ACTIVITY
With pictures left out, only the lines from the one containing "Task: Launch the Calculator" through the end of the records should be reproduced exactly, please.

[Collected data]
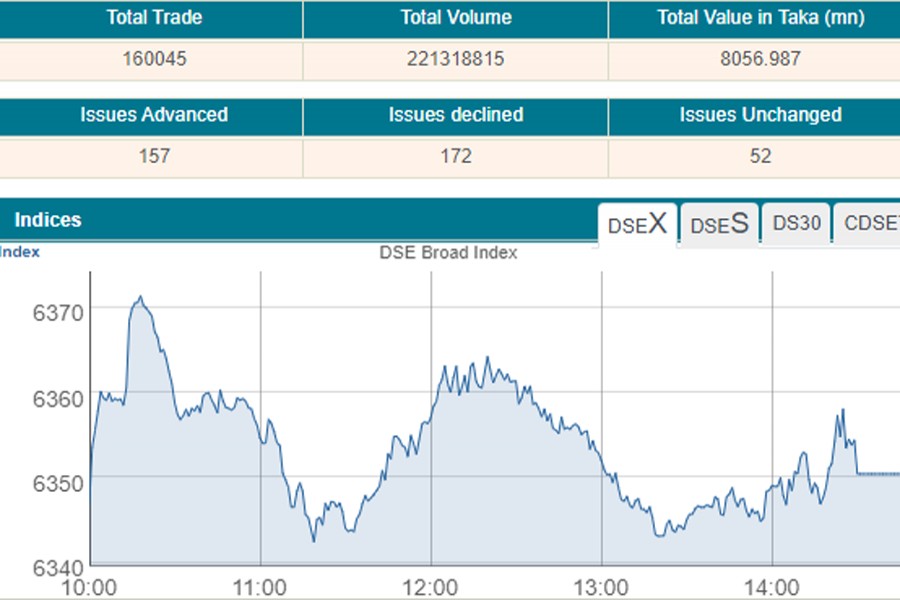Click the 157 advanced issues count
The height and width of the screenshot is (600, 900).
[x=155, y=156]
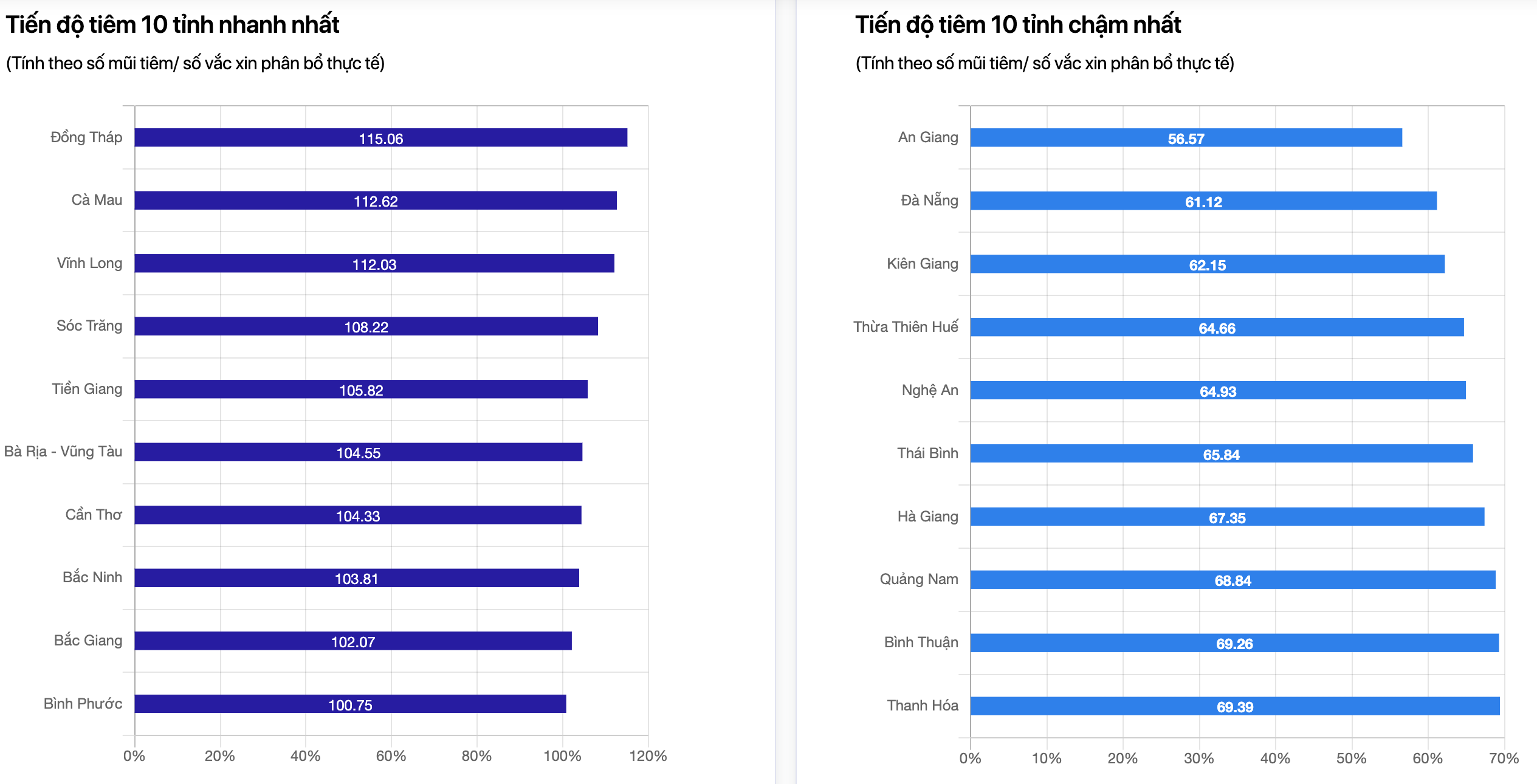The image size is (1537, 784).
Task: Click the Cần Thơ 104.33 bar
Action: [357, 515]
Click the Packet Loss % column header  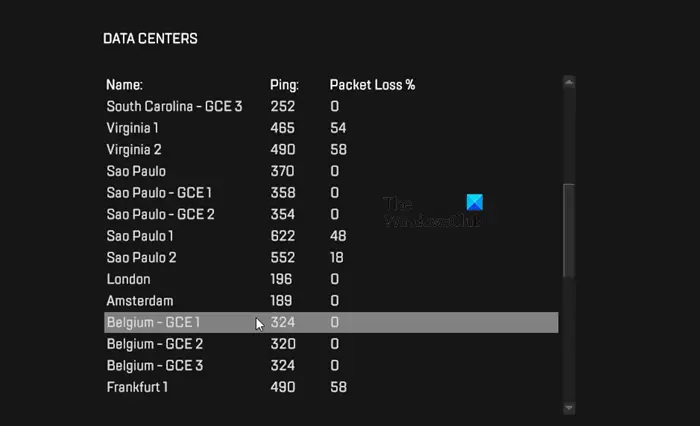(372, 85)
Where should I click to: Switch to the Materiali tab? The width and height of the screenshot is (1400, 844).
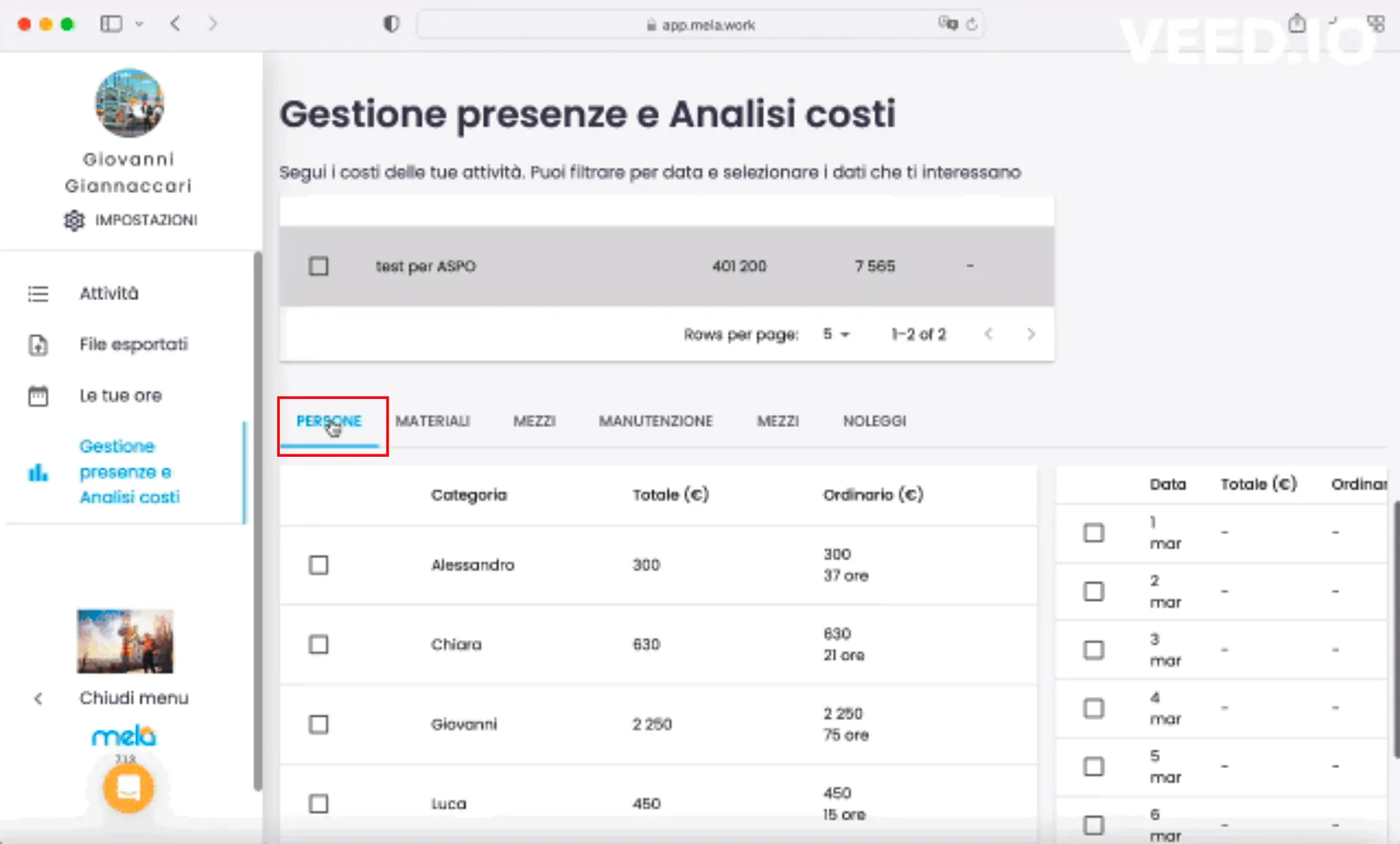tap(432, 421)
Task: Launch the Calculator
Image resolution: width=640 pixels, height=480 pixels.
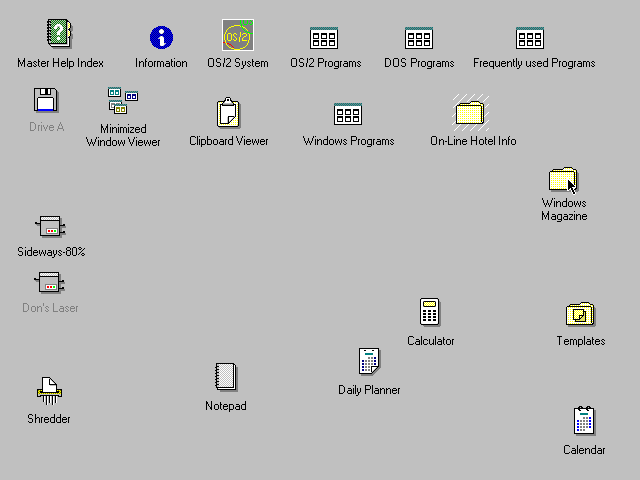Action: tap(430, 312)
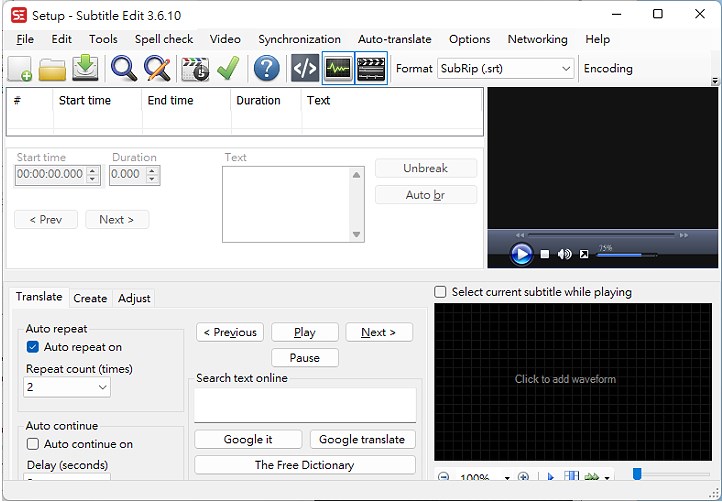
Task: Toggle source view code icon
Action: point(304,69)
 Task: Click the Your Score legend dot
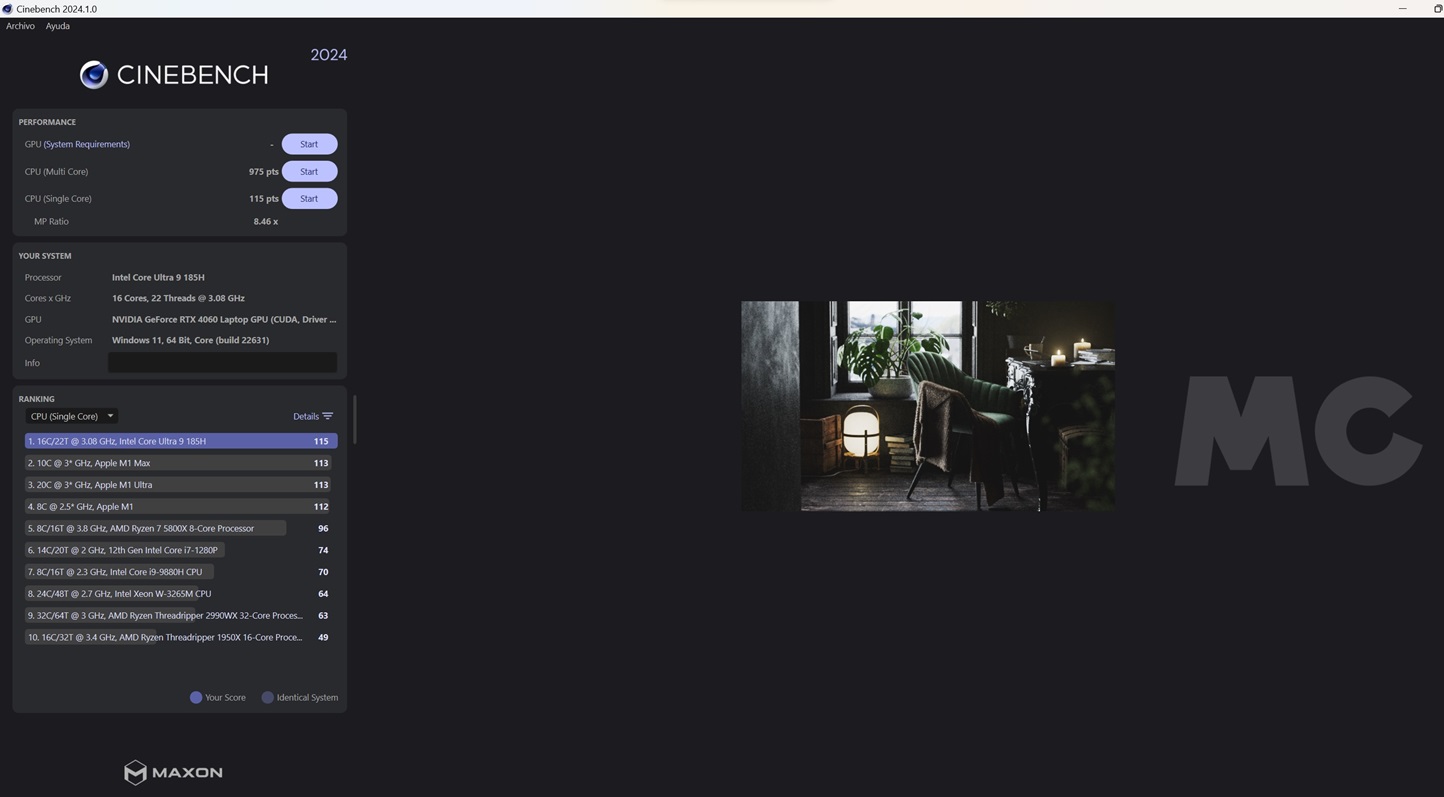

EXERCISE OUTPUT
Task: Launch the Calculator
Image resolution: width=640 pixels, height=480 pixels.
Action: tap(430, 312)
Task: Toggle source view code icon
Action: point(304,69)
 Task: Click the Your Score legend dot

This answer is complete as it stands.